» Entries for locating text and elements
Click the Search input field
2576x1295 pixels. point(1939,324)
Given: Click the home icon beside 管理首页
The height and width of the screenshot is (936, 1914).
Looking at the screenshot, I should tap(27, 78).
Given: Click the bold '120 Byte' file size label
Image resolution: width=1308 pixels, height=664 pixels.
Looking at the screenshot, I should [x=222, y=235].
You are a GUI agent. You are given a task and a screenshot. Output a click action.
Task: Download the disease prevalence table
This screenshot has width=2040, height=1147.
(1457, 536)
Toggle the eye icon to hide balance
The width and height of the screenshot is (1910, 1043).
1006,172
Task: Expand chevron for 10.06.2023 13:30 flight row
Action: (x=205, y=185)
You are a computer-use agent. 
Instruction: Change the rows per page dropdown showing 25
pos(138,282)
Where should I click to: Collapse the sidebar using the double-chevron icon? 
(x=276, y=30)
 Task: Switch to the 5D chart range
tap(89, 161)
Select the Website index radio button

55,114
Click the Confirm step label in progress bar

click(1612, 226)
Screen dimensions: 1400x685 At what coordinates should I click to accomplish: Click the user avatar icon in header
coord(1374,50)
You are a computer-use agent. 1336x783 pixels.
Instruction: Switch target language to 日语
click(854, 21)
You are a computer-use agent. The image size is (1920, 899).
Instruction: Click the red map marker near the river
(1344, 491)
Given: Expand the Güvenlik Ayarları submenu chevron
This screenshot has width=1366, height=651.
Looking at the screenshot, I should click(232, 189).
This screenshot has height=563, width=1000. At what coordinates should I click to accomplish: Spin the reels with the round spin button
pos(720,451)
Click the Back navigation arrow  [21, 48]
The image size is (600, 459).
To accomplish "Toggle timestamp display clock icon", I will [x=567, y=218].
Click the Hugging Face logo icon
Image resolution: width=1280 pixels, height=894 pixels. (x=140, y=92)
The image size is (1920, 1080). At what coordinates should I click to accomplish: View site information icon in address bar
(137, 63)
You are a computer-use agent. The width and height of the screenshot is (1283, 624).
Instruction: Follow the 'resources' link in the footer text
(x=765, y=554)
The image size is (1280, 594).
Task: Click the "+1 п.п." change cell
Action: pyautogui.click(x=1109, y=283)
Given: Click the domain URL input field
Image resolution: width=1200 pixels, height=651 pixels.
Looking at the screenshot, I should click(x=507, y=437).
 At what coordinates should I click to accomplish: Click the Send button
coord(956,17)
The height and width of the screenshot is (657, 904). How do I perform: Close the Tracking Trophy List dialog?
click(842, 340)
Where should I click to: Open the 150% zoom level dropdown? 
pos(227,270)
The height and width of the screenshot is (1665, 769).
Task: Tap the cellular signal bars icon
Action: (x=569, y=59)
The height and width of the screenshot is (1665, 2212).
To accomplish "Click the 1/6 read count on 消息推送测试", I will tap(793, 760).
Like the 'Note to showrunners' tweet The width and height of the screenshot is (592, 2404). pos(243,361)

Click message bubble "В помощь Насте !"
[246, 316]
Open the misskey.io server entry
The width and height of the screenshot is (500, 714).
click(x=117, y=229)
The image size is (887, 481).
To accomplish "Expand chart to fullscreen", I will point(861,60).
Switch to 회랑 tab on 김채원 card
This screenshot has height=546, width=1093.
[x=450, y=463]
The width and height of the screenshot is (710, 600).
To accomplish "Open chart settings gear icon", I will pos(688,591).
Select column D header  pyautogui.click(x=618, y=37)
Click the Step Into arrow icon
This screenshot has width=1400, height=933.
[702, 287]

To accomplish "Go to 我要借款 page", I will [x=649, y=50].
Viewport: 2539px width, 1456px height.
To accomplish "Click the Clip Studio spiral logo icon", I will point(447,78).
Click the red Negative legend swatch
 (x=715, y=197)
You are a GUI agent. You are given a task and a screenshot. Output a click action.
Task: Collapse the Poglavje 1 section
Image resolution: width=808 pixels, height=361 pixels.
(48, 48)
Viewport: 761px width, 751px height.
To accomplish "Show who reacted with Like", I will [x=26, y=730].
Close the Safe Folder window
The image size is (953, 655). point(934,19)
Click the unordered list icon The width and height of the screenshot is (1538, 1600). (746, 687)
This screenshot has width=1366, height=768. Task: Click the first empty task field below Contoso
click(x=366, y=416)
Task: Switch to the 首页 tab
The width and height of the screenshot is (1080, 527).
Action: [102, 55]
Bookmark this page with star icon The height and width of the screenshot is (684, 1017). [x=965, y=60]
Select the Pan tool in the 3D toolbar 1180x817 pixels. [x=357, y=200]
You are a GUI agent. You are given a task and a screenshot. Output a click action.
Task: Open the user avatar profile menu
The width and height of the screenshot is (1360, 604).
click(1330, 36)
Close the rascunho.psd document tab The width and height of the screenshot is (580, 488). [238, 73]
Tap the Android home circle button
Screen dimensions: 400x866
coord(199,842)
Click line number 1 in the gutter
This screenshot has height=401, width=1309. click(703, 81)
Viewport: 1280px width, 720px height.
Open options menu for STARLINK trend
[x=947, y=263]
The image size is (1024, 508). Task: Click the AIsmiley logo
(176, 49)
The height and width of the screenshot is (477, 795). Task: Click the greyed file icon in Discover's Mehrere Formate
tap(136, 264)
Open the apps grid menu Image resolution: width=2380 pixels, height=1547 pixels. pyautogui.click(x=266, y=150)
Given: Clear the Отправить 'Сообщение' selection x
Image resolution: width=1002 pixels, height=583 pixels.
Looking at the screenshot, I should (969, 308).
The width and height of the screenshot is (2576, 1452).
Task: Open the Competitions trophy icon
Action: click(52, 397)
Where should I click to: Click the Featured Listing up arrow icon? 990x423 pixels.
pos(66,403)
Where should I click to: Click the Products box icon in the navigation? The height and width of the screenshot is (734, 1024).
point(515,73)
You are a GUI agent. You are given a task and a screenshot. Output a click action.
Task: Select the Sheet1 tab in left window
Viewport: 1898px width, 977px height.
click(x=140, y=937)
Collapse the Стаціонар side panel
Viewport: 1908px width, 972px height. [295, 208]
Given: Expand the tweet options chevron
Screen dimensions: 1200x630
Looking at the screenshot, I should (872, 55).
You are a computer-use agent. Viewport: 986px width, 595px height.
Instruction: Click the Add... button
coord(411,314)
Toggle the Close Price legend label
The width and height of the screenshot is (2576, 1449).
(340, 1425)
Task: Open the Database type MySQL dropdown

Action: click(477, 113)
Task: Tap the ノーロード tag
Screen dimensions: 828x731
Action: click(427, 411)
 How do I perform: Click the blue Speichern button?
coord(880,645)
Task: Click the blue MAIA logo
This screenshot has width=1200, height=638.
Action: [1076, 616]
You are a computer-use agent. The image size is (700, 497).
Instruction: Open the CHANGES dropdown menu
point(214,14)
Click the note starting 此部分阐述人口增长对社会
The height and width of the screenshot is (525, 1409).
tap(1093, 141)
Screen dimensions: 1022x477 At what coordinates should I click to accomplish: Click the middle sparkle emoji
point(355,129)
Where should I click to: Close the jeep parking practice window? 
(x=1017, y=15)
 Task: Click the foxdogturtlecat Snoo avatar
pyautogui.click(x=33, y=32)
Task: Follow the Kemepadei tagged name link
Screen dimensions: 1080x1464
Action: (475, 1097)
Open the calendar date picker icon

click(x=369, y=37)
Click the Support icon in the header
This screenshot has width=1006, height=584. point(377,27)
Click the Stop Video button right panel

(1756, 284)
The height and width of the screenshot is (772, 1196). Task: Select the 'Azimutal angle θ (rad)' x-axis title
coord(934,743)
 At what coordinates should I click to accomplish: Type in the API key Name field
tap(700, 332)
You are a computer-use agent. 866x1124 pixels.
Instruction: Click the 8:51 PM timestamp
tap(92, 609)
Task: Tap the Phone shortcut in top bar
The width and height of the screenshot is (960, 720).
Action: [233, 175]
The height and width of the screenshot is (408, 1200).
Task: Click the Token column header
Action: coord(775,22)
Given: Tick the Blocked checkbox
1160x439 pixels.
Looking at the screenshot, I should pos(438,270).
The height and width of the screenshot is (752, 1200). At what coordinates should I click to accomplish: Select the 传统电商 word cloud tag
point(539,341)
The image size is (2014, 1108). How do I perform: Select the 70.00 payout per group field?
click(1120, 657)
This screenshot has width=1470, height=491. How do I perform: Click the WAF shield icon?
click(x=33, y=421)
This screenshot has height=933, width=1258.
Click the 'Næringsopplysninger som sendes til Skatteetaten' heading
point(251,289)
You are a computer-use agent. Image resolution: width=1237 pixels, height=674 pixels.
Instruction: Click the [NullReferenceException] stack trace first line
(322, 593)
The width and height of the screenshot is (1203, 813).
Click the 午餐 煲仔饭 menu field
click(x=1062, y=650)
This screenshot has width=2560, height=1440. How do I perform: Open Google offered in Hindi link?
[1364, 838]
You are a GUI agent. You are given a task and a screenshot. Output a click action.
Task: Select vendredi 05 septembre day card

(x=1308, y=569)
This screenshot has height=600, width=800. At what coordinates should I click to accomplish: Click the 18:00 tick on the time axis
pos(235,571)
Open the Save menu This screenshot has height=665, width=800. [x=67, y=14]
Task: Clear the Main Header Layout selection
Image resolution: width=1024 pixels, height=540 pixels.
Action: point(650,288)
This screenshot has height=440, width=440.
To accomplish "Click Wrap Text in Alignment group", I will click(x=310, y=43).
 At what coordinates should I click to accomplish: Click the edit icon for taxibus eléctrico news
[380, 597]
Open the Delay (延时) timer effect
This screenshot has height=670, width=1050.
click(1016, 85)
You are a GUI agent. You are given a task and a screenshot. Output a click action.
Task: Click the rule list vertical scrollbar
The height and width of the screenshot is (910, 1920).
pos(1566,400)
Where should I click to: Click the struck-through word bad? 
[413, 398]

» Problem to work on
Please rewrite the lines starting at the one that contains "Collapse the Стаціонар side panel" and ending after the one that contains "Action: coord(775,22)". Replace each occurrence of "Screen dimensions" with "Screen size" and leave everything else unchanged.

» Solution for this exercise
Collapse the Стаціонар side panel
Viewport: 1908px width, 972px height. [295, 208]
Given: Expand the tweet options chevron
Screen size: 1200x630
Looking at the screenshot, I should (872, 55).
You are a computer-use agent. Viewport: 986px width, 595px height.
Instruction: Click the Add... button
coord(411,314)
Toggle the Close Price legend label
The width and height of the screenshot is (2576, 1449).
(340, 1425)
Task: Open the Database type MySQL dropdown

Action: click(477, 113)
Task: Tap the ノーロード tag
Screen size: 828x731
Action: click(427, 411)
 How do I perform: Click the blue Speichern button?
coord(880,645)
Task: Click the blue MAIA logo
This screenshot has width=1200, height=638.
Action: [1076, 616]
You are a computer-use agent. The image size is (700, 497).
Instruction: Open the CHANGES dropdown menu
point(214,14)
Click the note starting 此部分阐述人口增长对社会
The height and width of the screenshot is (525, 1409).
tap(1093, 141)
Screen size: 1022x477 At what coordinates should I click to accomplish: Click the middle sparkle emoji
point(355,129)
Where should I click to: Close the jeep parking practice window? 
(x=1017, y=15)
 Task: Click the foxdogturtlecat Snoo avatar
pyautogui.click(x=33, y=32)
Task: Follow the Kemepadei tagged name link
Screen size: 1080x1464
Action: (475, 1097)
Open the calendar date picker icon

click(x=369, y=37)
Click the Support icon in the header
This screenshot has width=1006, height=584. point(377,27)
Click the Stop Video button right panel

(1756, 284)
The height and width of the screenshot is (772, 1196). Task: Select the 'Azimutal angle θ (rad)' x-axis title
coord(934,743)
 At what coordinates should I click to accomplish: Type in the API key Name field
tap(700, 332)
You are a computer-use agent. 866x1124 pixels.
Instruction: Click the 8:51 PM timestamp
tap(92, 609)
Task: Tap the Phone shortcut in top bar
The width and height of the screenshot is (960, 720).
Action: [233, 175]
The height and width of the screenshot is (408, 1200).
Task: Click the Token column header
Action: coord(775,22)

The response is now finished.